With hardware price cuts to Nintendo's Wii and Sony's PlayStation 3 this year, the holiday season could also usher in a new wave of players. (Microsoft has said it doesn't plan to cut the price of the Xbox 360, but as PS3 worldwide sales numbers edge closer to the 360, the company could change its mind.)
If so, they're coming at a golden age in this generation – with several critically acclaimed titles hitting shelves this year, including Warner Bros.’s "Batman: Arkham City," Ubisoft's "Assassin's Creed: Revelations" and Bethesda's "The Elder Scrolls V: Skyrim").
There are also plenty of family friendly titles on the way. Microsoft plans to once again aggressively push its Kinect peripheral, letting players enjoy games without the need for a controller. Sony is being less forward with the PlayStation Move, but will offer a handful of new titles as well.

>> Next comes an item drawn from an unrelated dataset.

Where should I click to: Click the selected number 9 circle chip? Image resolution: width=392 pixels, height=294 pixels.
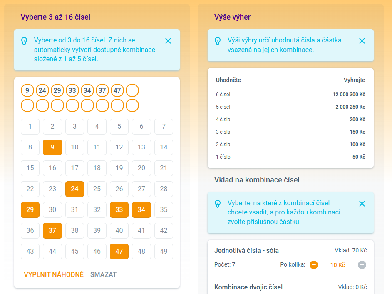(x=27, y=90)
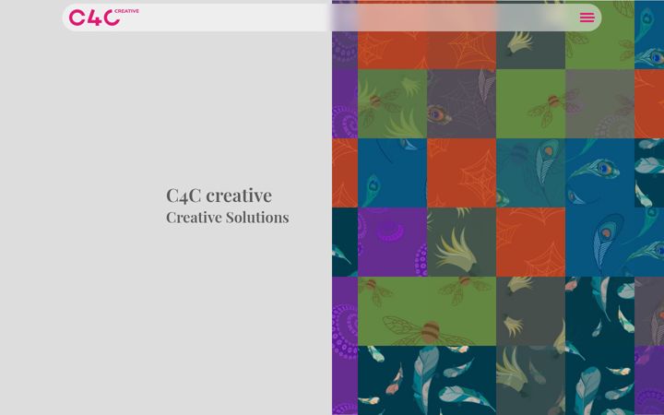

For Nintendo, the Wii will take what's likely to be its final bow with the release of "The Legend of Zelda: Skyward Sword." Though the company has said it plans to continue selling the system after the launch of the Wii U next year, any game development from the company will be focused on the new machine. (Independent publishers, though, may continue to make lots of family friendly games for Wii, given its huge installed base.)
Sony's looking for "Uncharted 3: Drake's Deception" to lead sales. The hit franchise, which is, in many ways, the rightful heir to Indiana Jones' fedora, has earned stellar reviews and has been a leading franchise for the company.
Microsoft, meanwhile, is courting core gamers with the last installment in the current "Gears of War" trilogy and a reworking of "Halo: Combat Evolved," to celebrate the franchise's 10th anniversary. (The Master Chief will return in a new title next year.)
The big risk in this blockbuster-palooza holiday period is that the avalanche of titles will bury some games that normally would be hits. Games like Warner's "The Lord of the Rings: War in the North" simply don't have the marketing budgets to keep up with the $100 million EA spent on "Battlefield 3."
"There will be a good amount of high quality games for the holidays, but I don't think the overall demand for traditional videogames is any higher than it was six months ago," says Colin Sebastian of R.W. Baird. "You'll see a ramp up in sales, but it's still a sluggish market overall....Marketing budgets definitely help in this environment. EA and Activision have a lot of [marketing] muscle [and] smaller publishers, regardless of the quality of their games, are going to struggle. There has to be word of mouth or some other variable to get those games on the same level."